Aug 29, 2006 4:47 AM

I’m a little old and jaded to have developed a sports hero, but I have, and I am about ready to lay out $17.99 for an NBA T-shirt with his name and number on it, and wear it to the next cocktail party, if an invitation would only come along.

I’d buy his shoes, too, but he wears a size 22, a little spacy for me.

His name is Mutombo, and the jersey number is 55, in red, like the Houston Rockets’ Red Rowdies wear.

Actually his name is Dikembe Mutombo Mpolondo Mukamba Jean Jacques Wamutombo, but that didn’t fit in headlines, so it got shortened along the way. It has been a very long way, from Kinshasa, the capital of the Democratic Republic of the Congo, formerly known as Zaire.

As regular readers of these sermons know I have a shortage of respect for many professional athletes. I have worked with and around them all my adult life, and a considerable number of them are long on muscles in their arms and short on those between their ears.

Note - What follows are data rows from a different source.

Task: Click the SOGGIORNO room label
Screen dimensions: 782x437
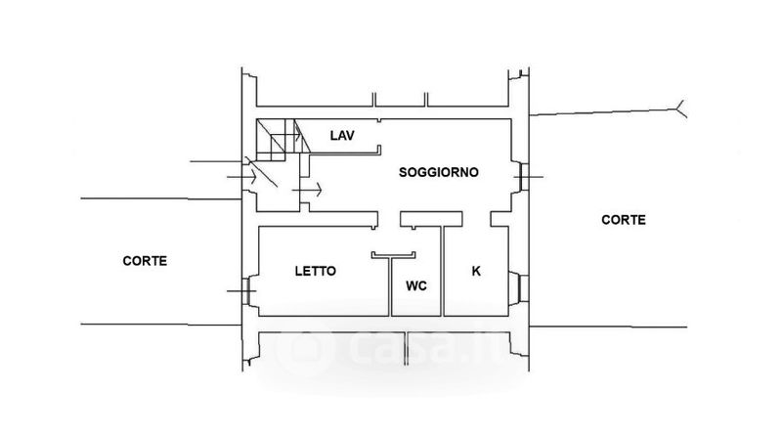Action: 438,172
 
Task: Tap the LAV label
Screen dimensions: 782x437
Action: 342,135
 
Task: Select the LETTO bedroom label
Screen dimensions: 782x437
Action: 315,271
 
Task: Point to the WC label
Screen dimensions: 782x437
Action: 416,285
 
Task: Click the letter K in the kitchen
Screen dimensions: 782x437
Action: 476,271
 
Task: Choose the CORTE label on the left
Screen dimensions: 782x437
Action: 145,260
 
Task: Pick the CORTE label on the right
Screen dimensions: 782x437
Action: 624,220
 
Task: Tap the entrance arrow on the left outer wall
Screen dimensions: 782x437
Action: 241,177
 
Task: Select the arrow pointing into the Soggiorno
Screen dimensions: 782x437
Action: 307,190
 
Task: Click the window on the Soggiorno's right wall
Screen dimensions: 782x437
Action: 522,177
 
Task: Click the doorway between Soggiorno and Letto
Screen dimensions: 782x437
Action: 389,219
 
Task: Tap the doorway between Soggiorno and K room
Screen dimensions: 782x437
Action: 477,219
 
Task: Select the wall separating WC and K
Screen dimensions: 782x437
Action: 443,271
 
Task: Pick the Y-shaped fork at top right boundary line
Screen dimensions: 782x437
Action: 681,109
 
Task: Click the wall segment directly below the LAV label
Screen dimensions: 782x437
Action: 345,154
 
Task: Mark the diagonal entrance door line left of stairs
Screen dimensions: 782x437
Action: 262,172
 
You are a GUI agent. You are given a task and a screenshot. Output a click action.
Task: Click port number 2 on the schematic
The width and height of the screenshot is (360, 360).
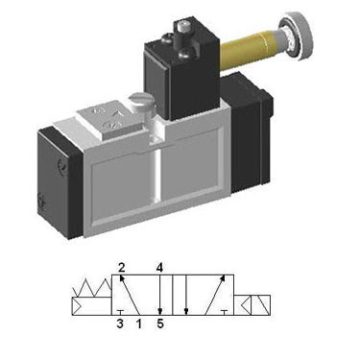point(121,267)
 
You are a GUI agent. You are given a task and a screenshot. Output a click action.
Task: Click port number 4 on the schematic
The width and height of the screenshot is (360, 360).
point(159,267)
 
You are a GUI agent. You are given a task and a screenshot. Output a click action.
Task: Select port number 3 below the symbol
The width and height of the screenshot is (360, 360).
point(120,324)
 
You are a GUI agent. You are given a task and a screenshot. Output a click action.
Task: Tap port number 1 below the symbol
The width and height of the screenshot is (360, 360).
point(138,324)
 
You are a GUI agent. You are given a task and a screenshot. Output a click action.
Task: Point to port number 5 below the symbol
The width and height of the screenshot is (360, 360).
point(160,324)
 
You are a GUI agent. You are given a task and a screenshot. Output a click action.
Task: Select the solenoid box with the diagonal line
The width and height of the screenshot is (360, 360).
point(261,305)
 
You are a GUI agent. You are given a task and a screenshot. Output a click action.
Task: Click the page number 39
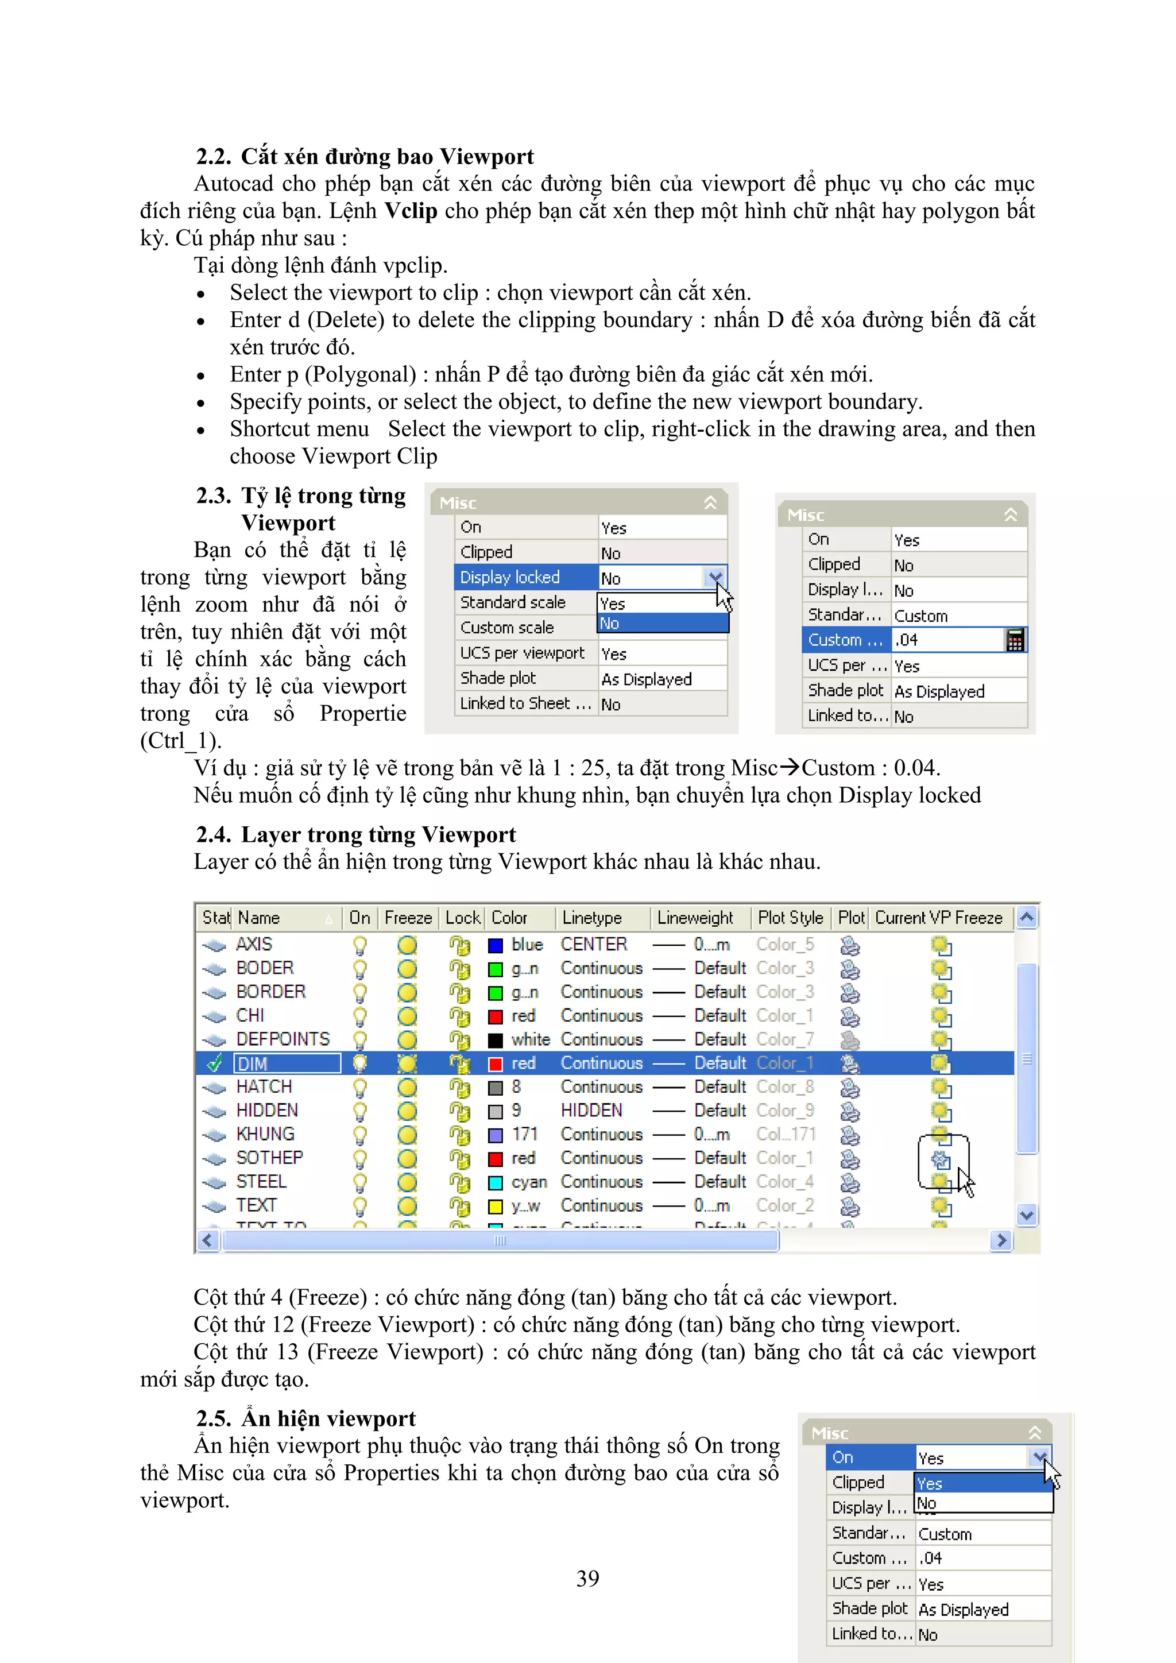tap(587, 1578)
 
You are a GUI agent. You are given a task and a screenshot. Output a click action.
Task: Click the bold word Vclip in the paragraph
tap(411, 211)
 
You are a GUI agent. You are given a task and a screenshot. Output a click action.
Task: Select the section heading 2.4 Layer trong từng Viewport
tap(355, 834)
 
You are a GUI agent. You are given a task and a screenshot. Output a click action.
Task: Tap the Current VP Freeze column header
tap(938, 918)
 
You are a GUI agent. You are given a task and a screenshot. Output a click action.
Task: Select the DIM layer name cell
tap(287, 1063)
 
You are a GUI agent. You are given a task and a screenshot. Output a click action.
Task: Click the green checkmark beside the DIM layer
tap(214, 1063)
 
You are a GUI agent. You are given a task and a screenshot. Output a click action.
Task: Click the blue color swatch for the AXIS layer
tap(496, 945)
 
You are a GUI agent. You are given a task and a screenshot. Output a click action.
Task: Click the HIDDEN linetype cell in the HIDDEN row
tap(591, 1111)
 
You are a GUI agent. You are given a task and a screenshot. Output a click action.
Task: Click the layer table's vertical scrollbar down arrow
tap(1026, 1215)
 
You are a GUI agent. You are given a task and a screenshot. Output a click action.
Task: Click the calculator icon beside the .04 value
tap(1015, 640)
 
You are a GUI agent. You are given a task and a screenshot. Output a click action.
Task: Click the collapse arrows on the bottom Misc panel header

Every so often, however, a professional athlete rises above his breathren, literally and figuratively, and my new hero towers over all of them right now.

I have admired Dikembe Mutombo on the basketball court since his college days at Georgetown, when he and his teammate Alonzo Mourning created what was known as Rejection Row under opponents’ baskets.

I admired him then, and all through his 15-years of pro wandering with the Denver Nuggets, Atlanta Hawks, Philadelphia 76ers, New Jersey Nets, New York Knicks, and for the last two years with Houston.

Although his glory days as the best defensive player and shot blocker in the NBA are past, I have more unlimited deep respect for him now than ever before.

Alonzo Mourning once described Mutombo as "full of the joy of life," and that is the impression I have always had of him. When you are 7 feet 2 and weigh 265, you can possess a huge smile, and Mutombo’s lights up everything he does or says. The smile spreads joy, and so does the man.

Professional athletes in this country can make obscene amounts of money, and Mutombo is one who did. He had a four-year, $68 million contract with the Nets, and he spent much of it, not in the usual pro format of expensive jewelry and cars and homes, but on projects for mankind, most recently a state-of-the-art hospital in his native Congo, for the impoverished there who cannot afford medical care.

When Mutombo was a boy, he wanted to be a doctor. He picked Georgetown with that in mind, and because he had an uncle who was a doctor in Washington. His father was a teacher, and in a story in the European edition of Time three years ago, writer Jeff Chu pointed out that Mutombo needed only six and one-half seconds on the court at the time to earn the $450 that his father used to make in a year.

When two of his brothers died, he and his wife adopted their four children, to keep their own three company.

He provided equipment and funding for the Congo’s national women’s basketball team to enable them to play in the 1996 Olympics in Atlanta.

He supported the Global Polio Eradication Initiative, something he was in a unique position to do, since he speaks nine languages.

And then, after his mother died, he set out to build a national monument to her memory. It was due to open September 2, but violence in the Congo may delay that a bit. It is named the Biamba Marie Mutombo Research and Teaching Hospital, and $15 million of his own money, and a lot more that he has raised in the last decade through his persuasive personality, has been poured into it. It will be a hospital for a nation, and all in it.

You don’t just like a man like that. You admire and respect him as one of the great men and athletes of our age.